*Exercise:* Count the lines in the data below that contain the string "Select" with the same capitalization, and reply with only that number.

*Material supplied:*
________________________________________

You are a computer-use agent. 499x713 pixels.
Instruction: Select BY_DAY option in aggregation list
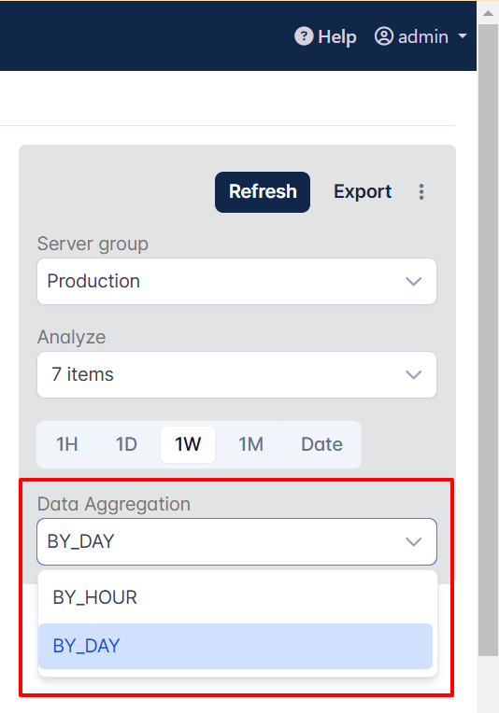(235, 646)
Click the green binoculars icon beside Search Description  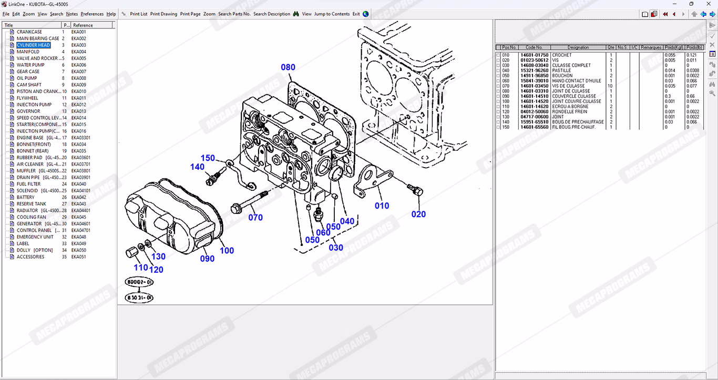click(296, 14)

________________________________________

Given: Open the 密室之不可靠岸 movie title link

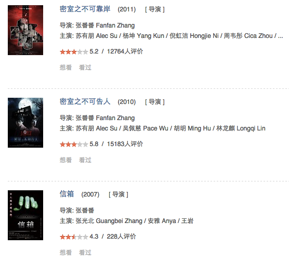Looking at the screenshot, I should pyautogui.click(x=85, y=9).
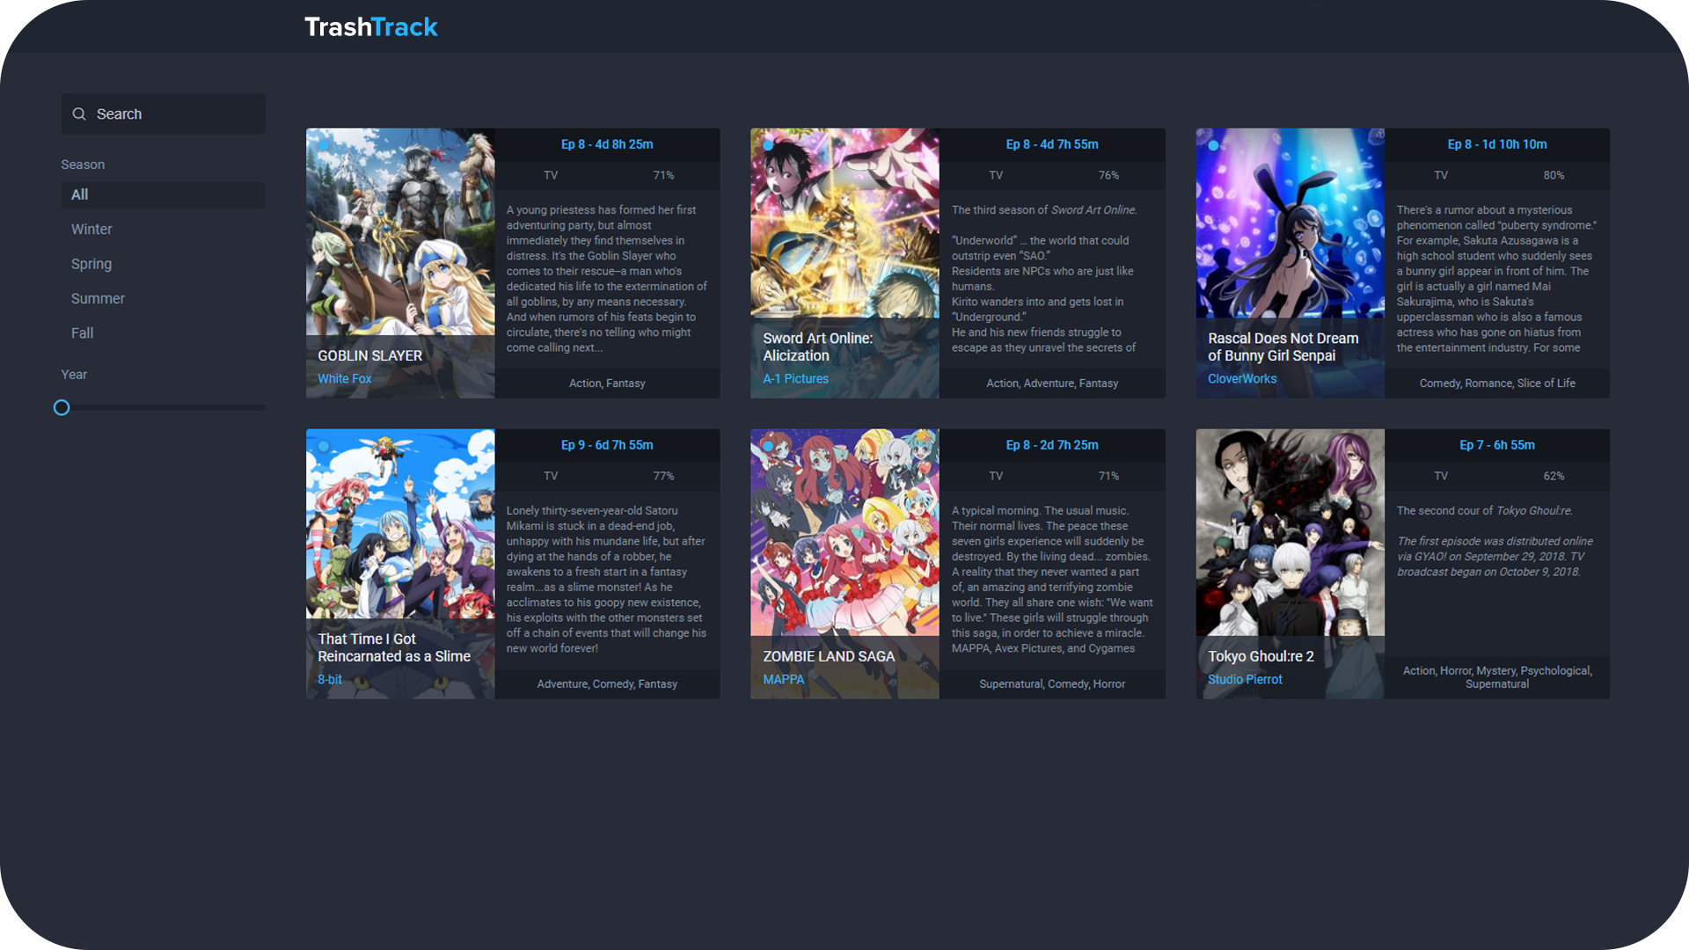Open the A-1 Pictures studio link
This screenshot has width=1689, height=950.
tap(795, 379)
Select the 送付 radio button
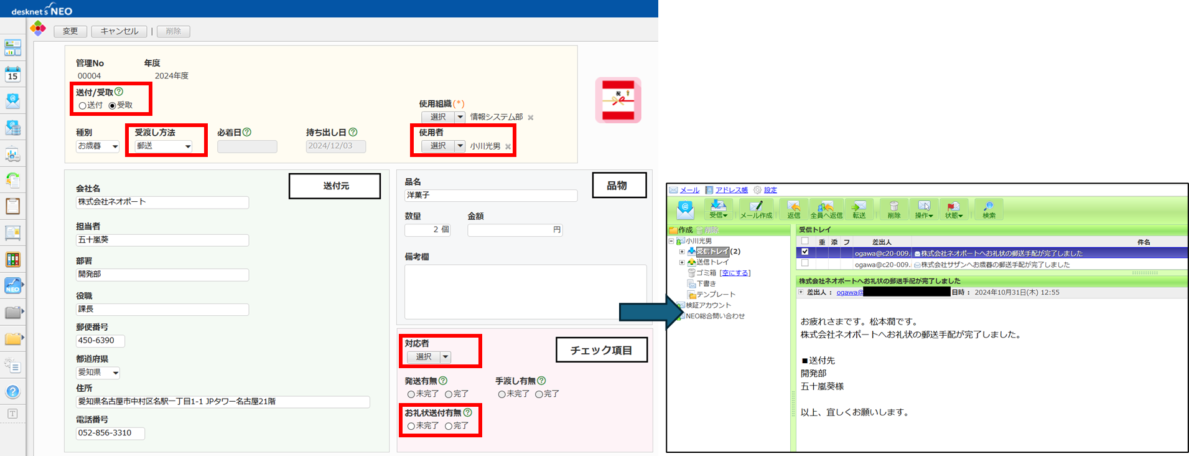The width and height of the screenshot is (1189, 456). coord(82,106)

________________________________________

*Finished task:* 2